Hong Kong, Xinjiang, Tibet: esperti Onu denunciano la repressione di Pechino

Ben 50 esperti chiedono che il Consiglio Onu per i diritti umani agisca. Pechino deve cancellare la legge sulla sicurezza. Denunciata anche la “generale repressione della popolazione”, con il sequestro di difensori dei diritti umani, i campi di lavoro forzato, la censura, interferenza nella vita privata dei cittadini. Abusi e prigione per giornalisti e personale medico che hanno osato parlare dell’epidemia di coronavirus.


Ginevra (AsiaNews/Agenzie) – Decine di esperti Onu indipendenti hanno chiesto un’azione urgente al Consiglio Onu per i diritti umani per frenare la repressione che la Cina opera sulle libertà fondamentali della sua popolazione, in particolare su Hong Kong, lo Xinjiang, il Tibet.

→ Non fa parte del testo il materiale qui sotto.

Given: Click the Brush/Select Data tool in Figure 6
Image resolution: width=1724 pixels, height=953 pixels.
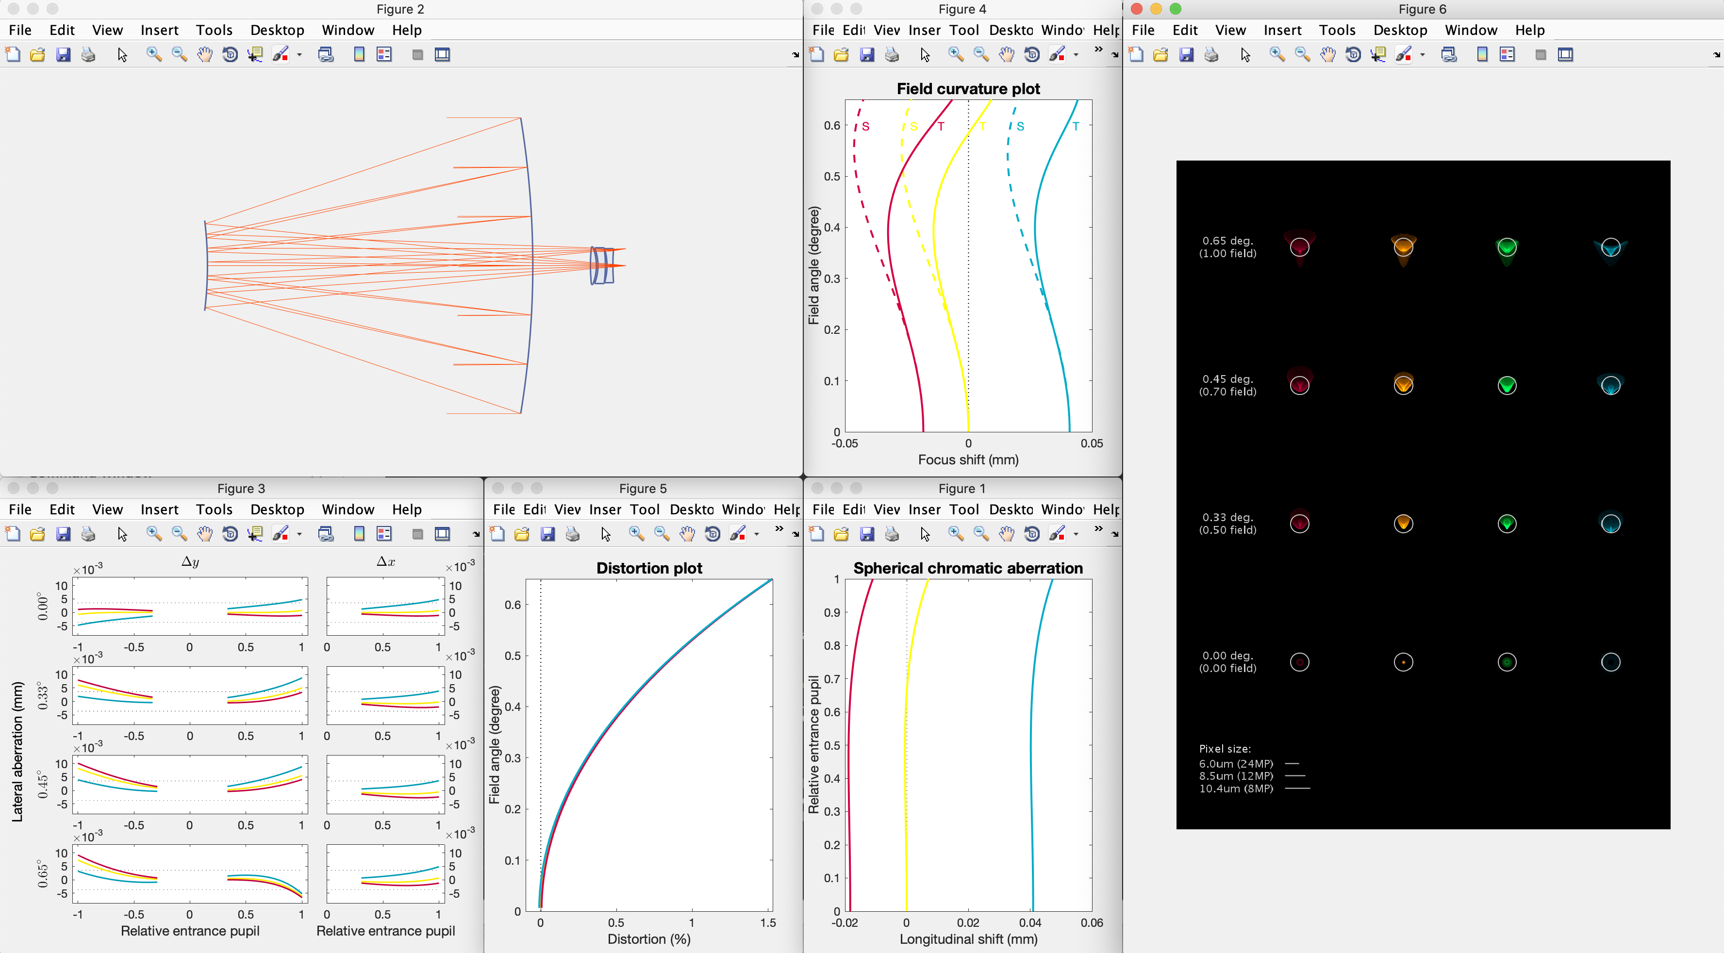Looking at the screenshot, I should point(1403,55).
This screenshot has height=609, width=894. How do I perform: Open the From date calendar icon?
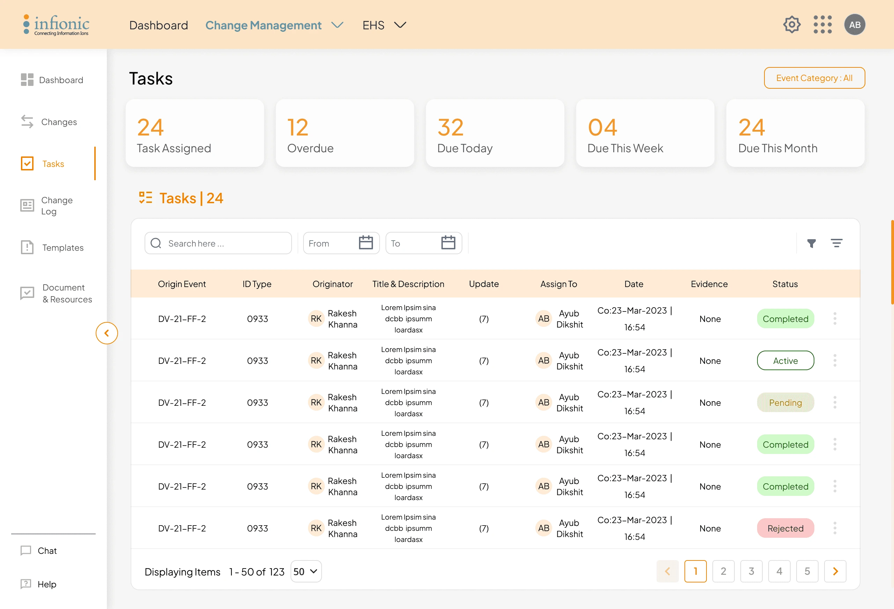click(x=365, y=243)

In una dichiarazione diffusa ieri, i circa 50 esperti hanno denunciato “la repressione delle proteste a sostegno della democrazia” ad Hong Kong e chiedono a Pechino di cancellare la legge sulla sicurezza nazionale che essa vuole imporre sul territorio.

Essi hanno denunciato pure “l’uso eccessivo della forza da parte della polizia, l’uso di agenti chimici contro i dimostranti, gli abusi sessuali e assalti a donne dimostranti nelle stazioni di polizia, e le violenze verso i gruppi di emergenza sanitaria”.

Quanto detto dagli esperti non è la voce ufficiale dell’Onu, ma essi sono persone che l’organismo internazionale usa per compiere inchieste, relazioni, raccogliere dati nei vari Paesi.  Per essi “è tempo per una rinnovata attenzione sulla situazione dei diritti umani nel Paese” e citano, oltre che Hong Kong, anche il Tibet, dove è in atto quello che il Dalai Lama definisce un “genocidio culturale”, e lo Xinjiang, dove oltre un milione di uiguri sono tenuti in campi di lavoro forzato.

Gli esperti ricordano anche la “generale repressione della popolazione”, con il sequestro di difensori dei diritti umani, i campi di lavoro forzato, la censura, interferenza nella vita privata dei cittadini.

Fra le vittime della repressione, gli esperti citano anche giornalisti, medici e infermieri che hanno dato l’allarme e parlato dell’epidemia di coronavirus e sono stati costretti al silenzio o all’arresto.